[OSM-dev] scaling
Steve Singer
ssinger_pg at sympatico.ca
Mon Jan 10 04:07:53 GMT 2011
On Sun, 9 Jan 2011, Frederik Ramm wrote:
> If OSMF board wants to realistically construct a scenario that has the number
> of new users, and the amount of edits and traffic, multiplied by 100 in the
> frame of a few months, then I'm sure that TWG can provide ideas how to get
> there. But you would *have* to find someone who creates that scenario for the
> social side and looks into the issues I've brought up above or else we'll be
> fucked on a level that's much harder to fix than a slow database.

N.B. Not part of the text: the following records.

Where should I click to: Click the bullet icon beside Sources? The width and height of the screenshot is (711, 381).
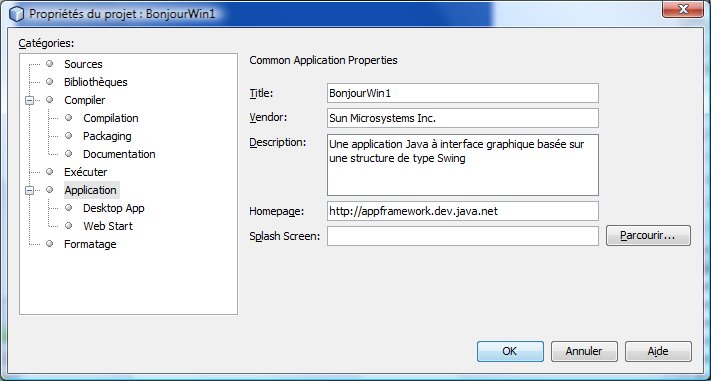(x=49, y=64)

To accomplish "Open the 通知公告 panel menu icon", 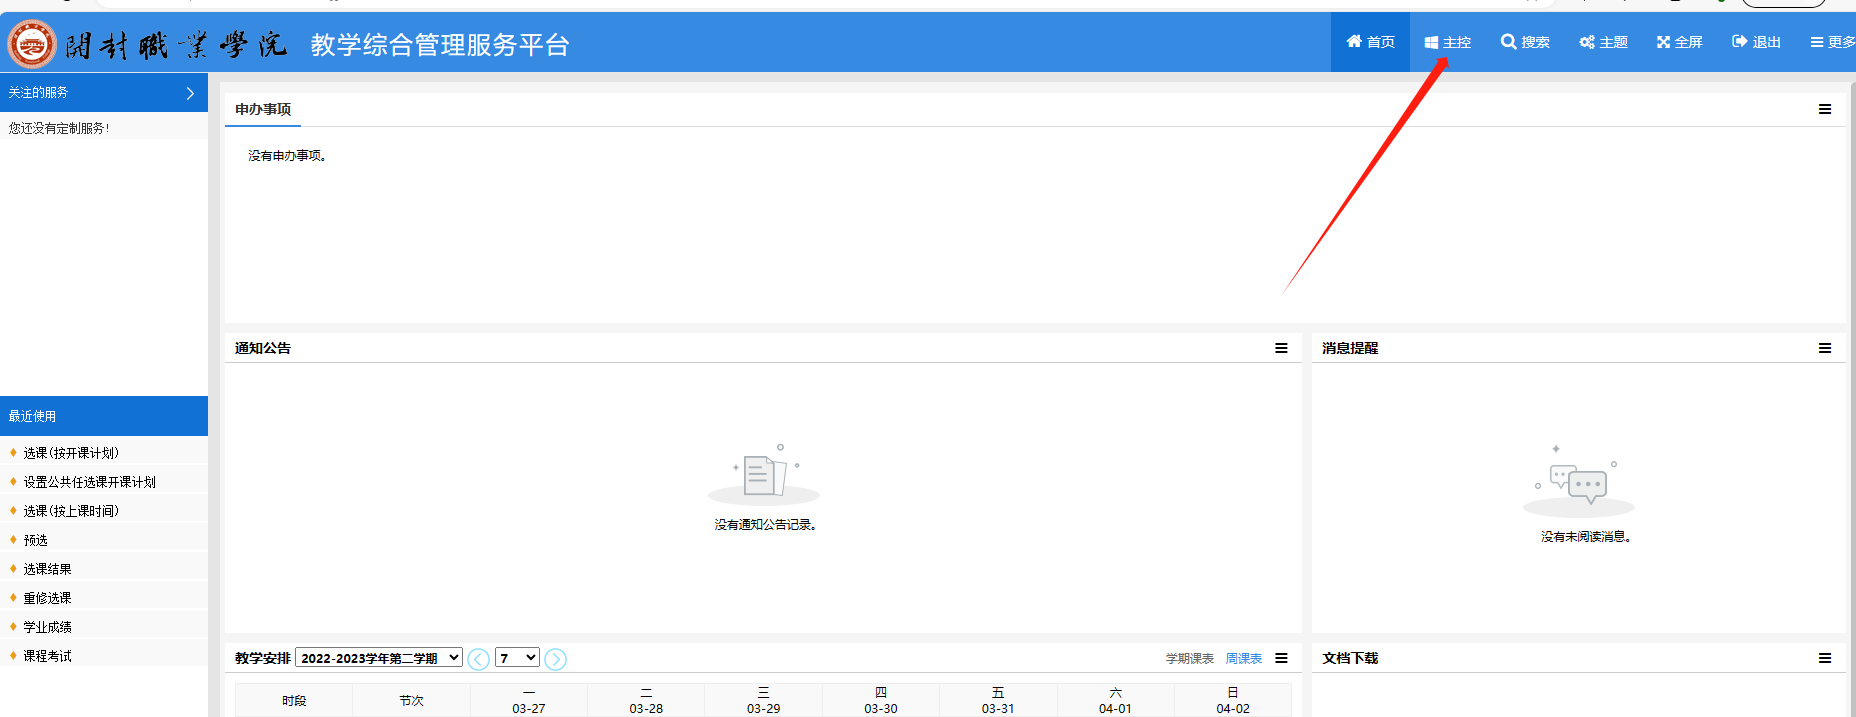I will 1281,348.
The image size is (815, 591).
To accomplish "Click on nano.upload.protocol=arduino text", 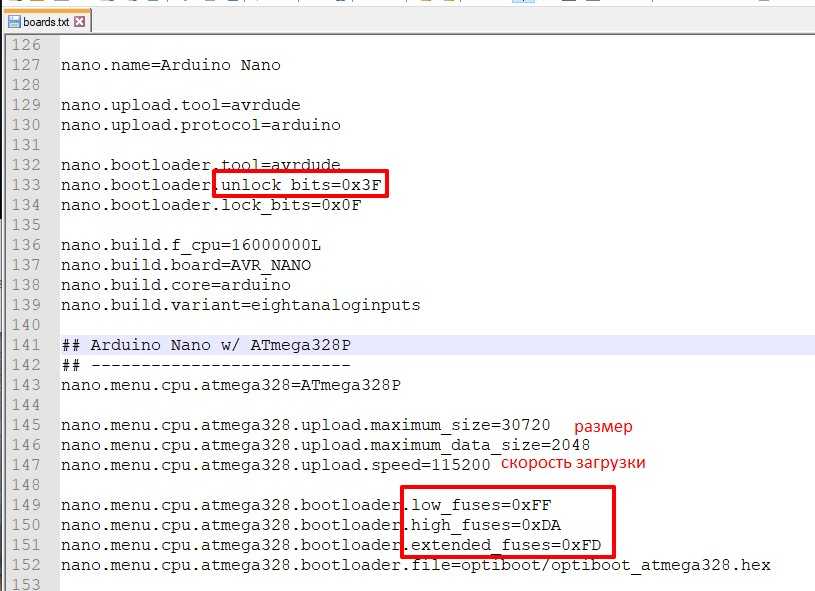I will pyautogui.click(x=200, y=125).
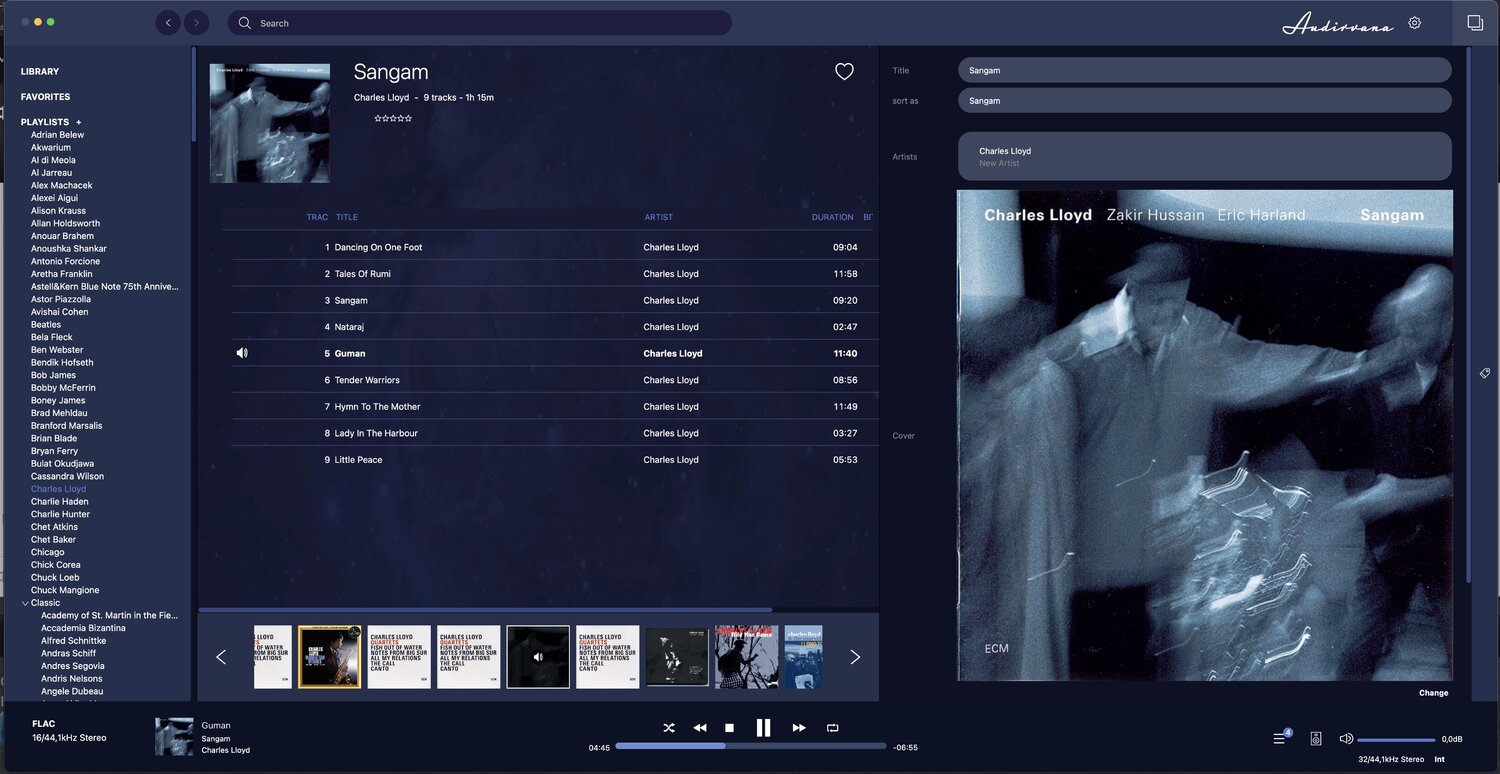
Task: Add a new playlist with the plus button
Action: click(79, 121)
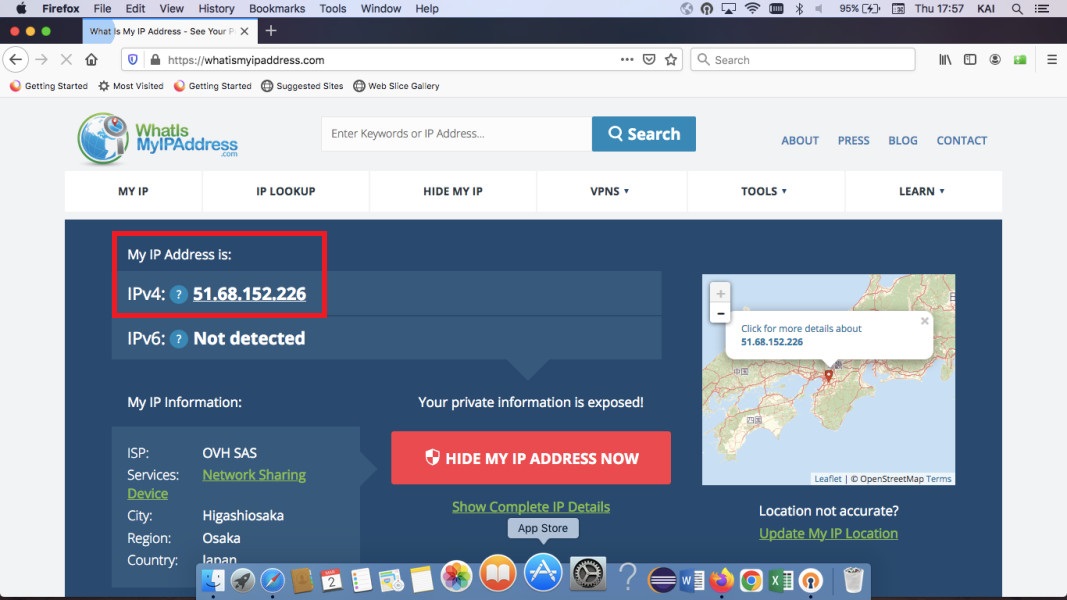Click the Firefox home button

(x=91, y=60)
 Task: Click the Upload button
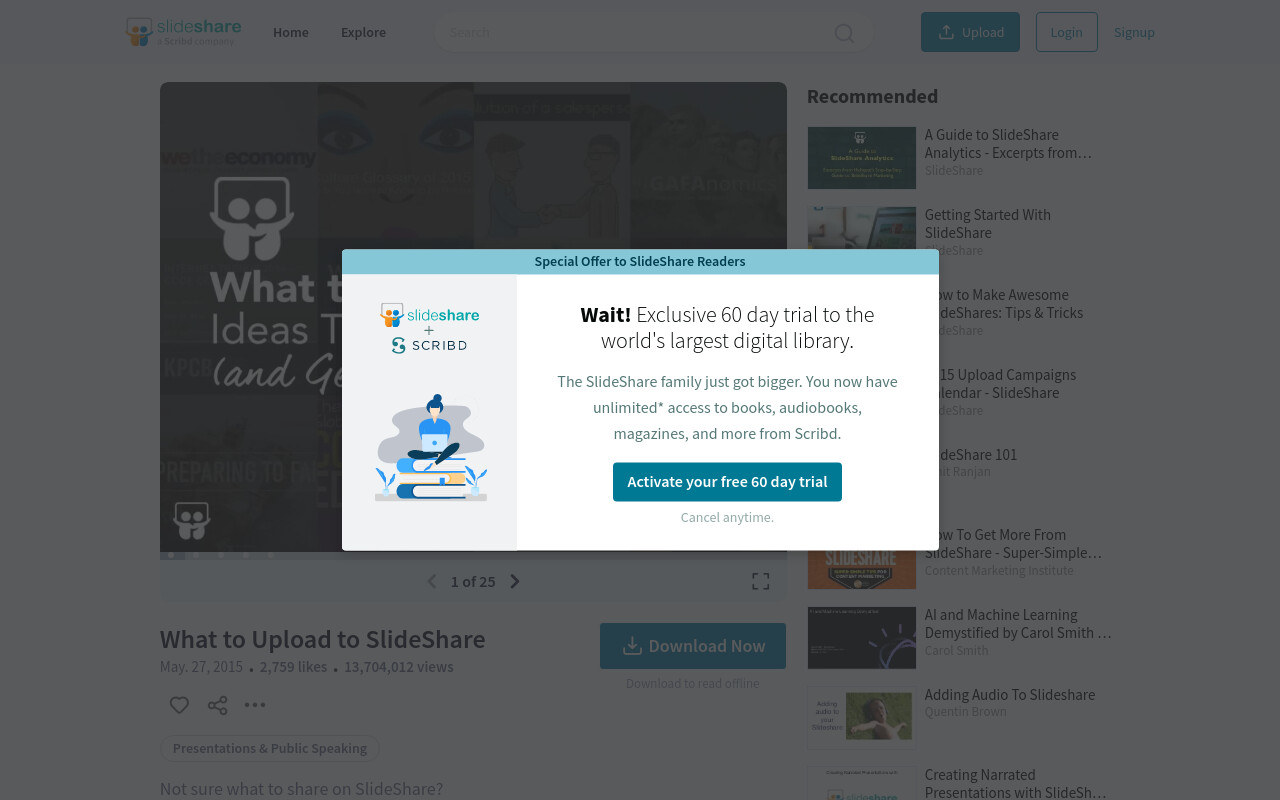coord(970,32)
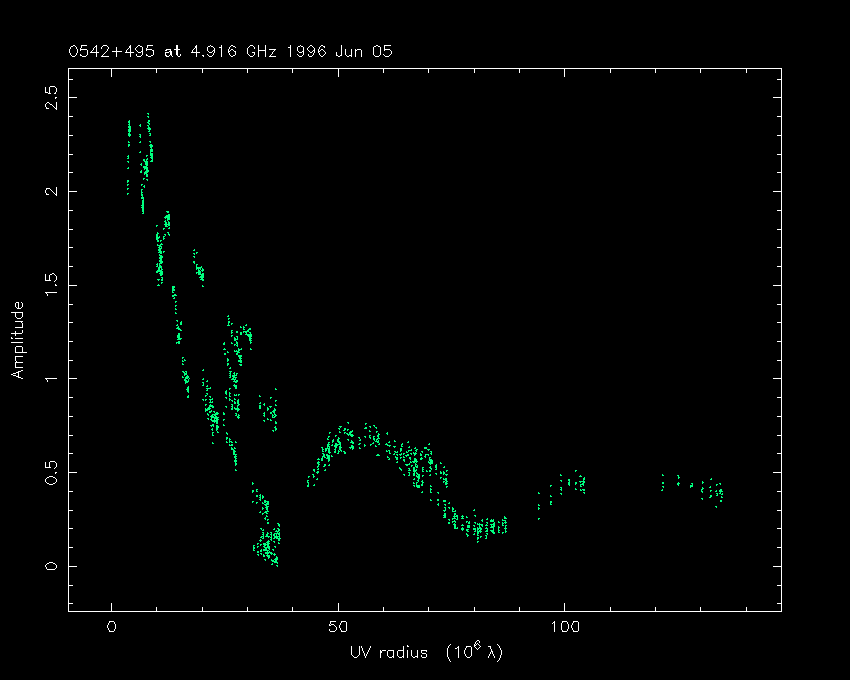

I think Frederik is right in that someone needs to define some scenarios
of growth that the technical solutions can be evaluated against. Different
aspects of OSM might grow at different rates and different scaling solutions
will work under different scenarios.
Some of the questions that these scenarios should try to address
* How might the size of the database grow (# of nodes, ways, relations) over
time. What assumptions in the geographic distribution of the data can we
make. Are there any assumptions with the types/tags of nodes/ways/relations
that can be made.
* The scenarios need to discuss how we expect to see the consuming of OSM
data to grow. OSM provides different access methods (tiles, XAPI,
API,minute diffs, planet dumps, name/tag searches ...) Scaling growth in
read load is an easier problem than scaling write load but we shouldn't
ignore it.
* Some scenarios describing how edits tend to look. What percentage of
edits would only involve changing tags versus adding/changing the location
of nodes. Do we see most edits (by edits I mean a set of changes that get
uploaded in a single request and applied atomically) confined to small
geographic areas
I'm sure there are more questions but before we can start solving the
problem we need to define it.
> (Indeed one way of scaling would be to "devolve" the central database - have
> several of them for different regions. That would make it more difficult for
> people to write bots that wreak havoc with the world-wide dataset but I
> wouldn't consider that a loss ;)
Bots could easily be written edit/wreck havoc all the databases. That's a
different technical/social problem than scaling.
Do we know how much server load is the result of bots/scripts versus
interactive editing applications. I ask this because the
performance/latency requirements of an interactive application are different
than a bot and because there might be technical solutions for improving the
efficiency of handling changes from a bot that won't work for interactive
applications.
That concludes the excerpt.